Ratio Metric Variance
Asked of: Data Scientist
Last updated

What's being tested
Ability to reason about uncertainty when your metric is a ratio (e.g., CTR = clicks / impressions): recognize sources of variance, choose an appropriate estimator, and justify inference method (delta method, bootstrap, GLM, or Fieller).
Core knowledge
- Delta method: Var(X/Y) ≈ (1/μY^2)Var(X) − (2μX/μY^3)Cov(X,Y) + (μX^2/μY^4)Var(Y).
- Binomial CTR (per-impression): if impressions fixed, Var(p̂)=p(1−p)/N; not valid when exposures vary by user.
- Per-user aggregation reduces heterogeneity: compute per-user ratios or use ratio-of-means vs mean-of-ratios tradeoff.
- Bootstrap (user-level) provides robust SEs when assumptions fail; resample users, not impressions, to preserve dependency.
- Fieller’s theorem gives exact CIs for normal numerator/denominator; useful when denominator variance isn't negligible.
- Modeling alternative: logistic/binomial GLM with exposure (offset) yields direct SEs for treatment effect.
- Watch denominators near zero: delta method breaks down; transform (log) or use bootstrap/Fieller instead.
Worked example — "Estimate variance of CTR (clicks/impressions) in an A/B test"

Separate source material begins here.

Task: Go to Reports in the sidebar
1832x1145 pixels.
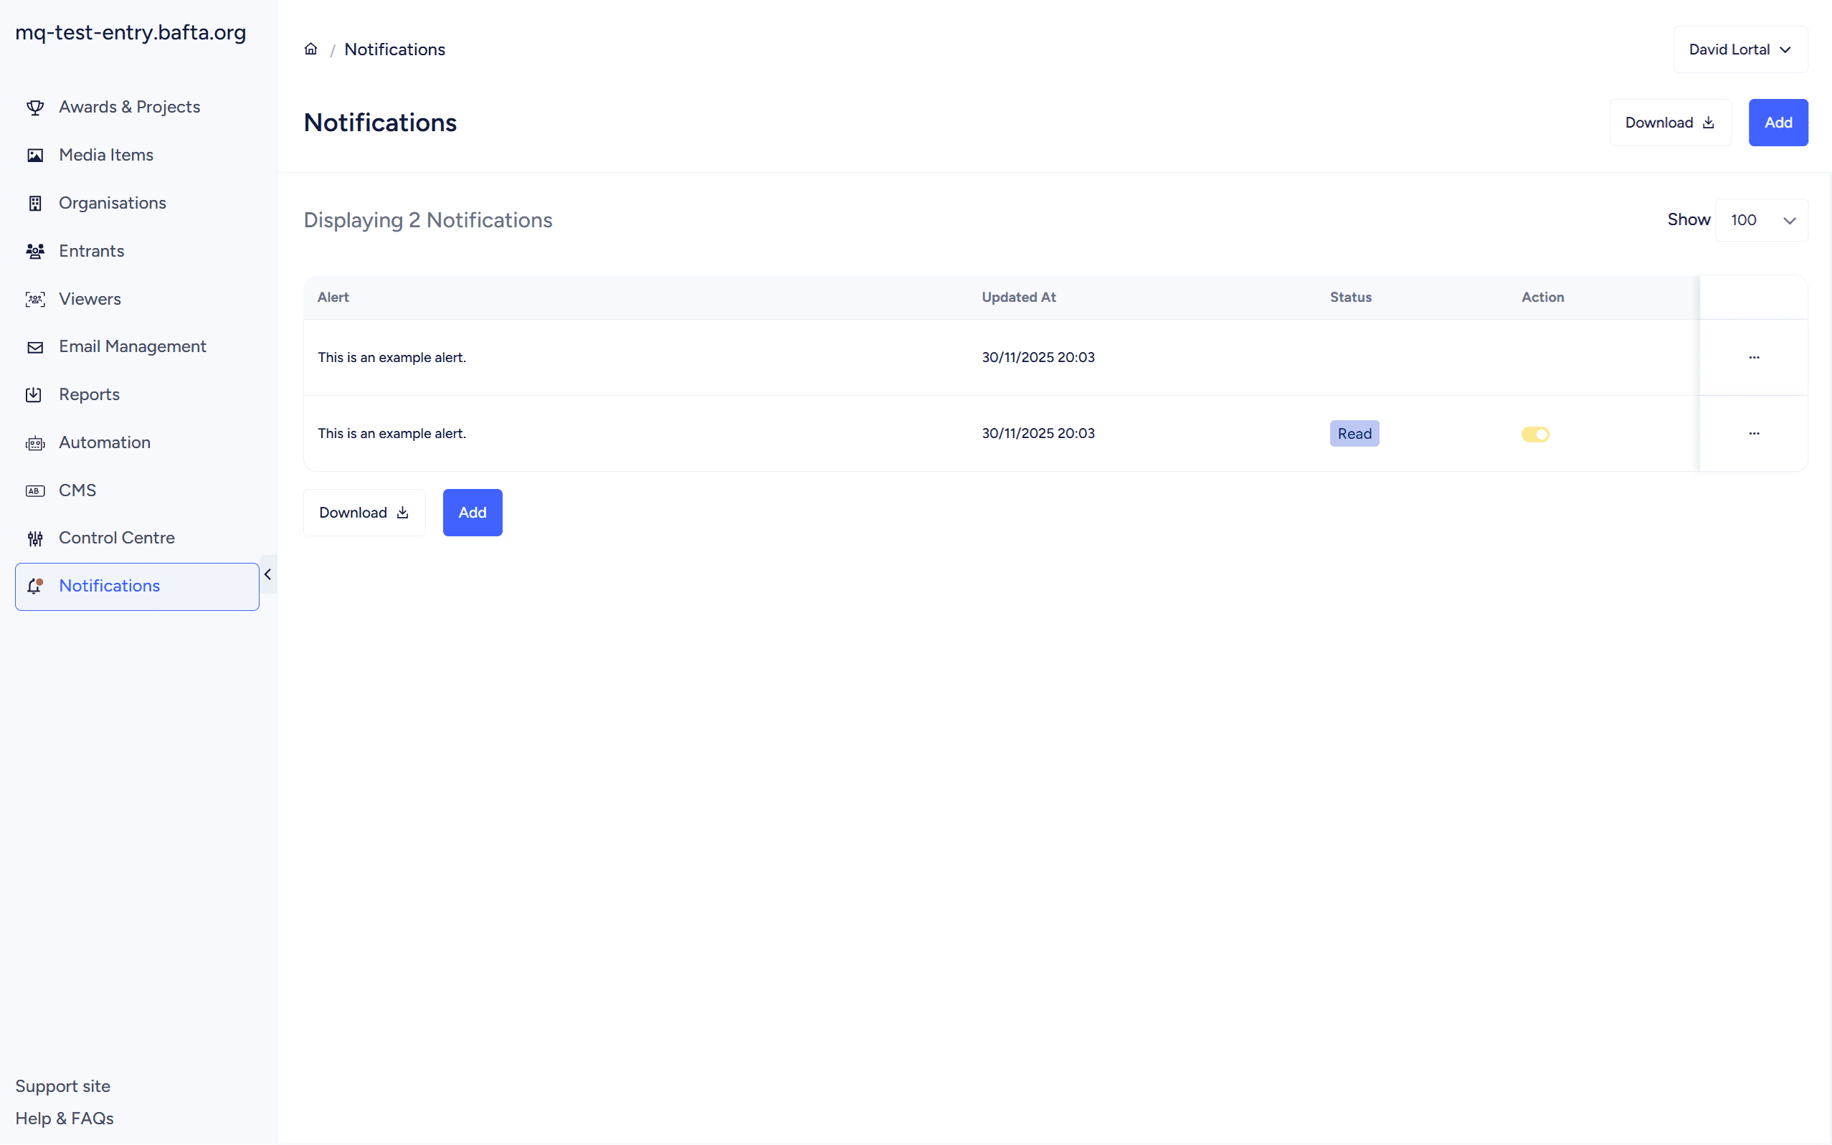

First decide the aggregation unit: use per-user clicks and impressions (avoid mixing impression-level dependence). Compute sample means μ̂X, μ̂Y, variances and covariance across users. Apply the delta-method formula to get Var(CTR̂) ≈ (1/μ̂Y^2)Var(X) − (2μ̂X/μ̂Y^3)Cov(X,Y) + (μ̂X^2/μ̂Y^4)Var(Y). As a robustness check, run a user-level bootstrap to confirm SE and CI; if bootstrap and delta disagree or denominator is small/heterogeneous, switch to GLM (binomial with logit and offset=log(impressions)) or report Fieller CI.
A common pitfall
Using p(1−p)/N with N = total impressions while users have varying impressions or clicks clustered by user. That underestimates SE because it ignores between-user variance and Cov(clicks,impressions). Similarly, treating numerator and denominator as independent or averaging per-impression metrics (mean-of-ratios) instead of ratio-of-means leads to biased inference.
Further reading
- Efron & Tibshirani, "An Introduction to the Bootstrap" (1994) — user-level bootstrap techniques.
- Casella & Berger, "Statistical Inference" — delta method and Fieller’s theorem discussion.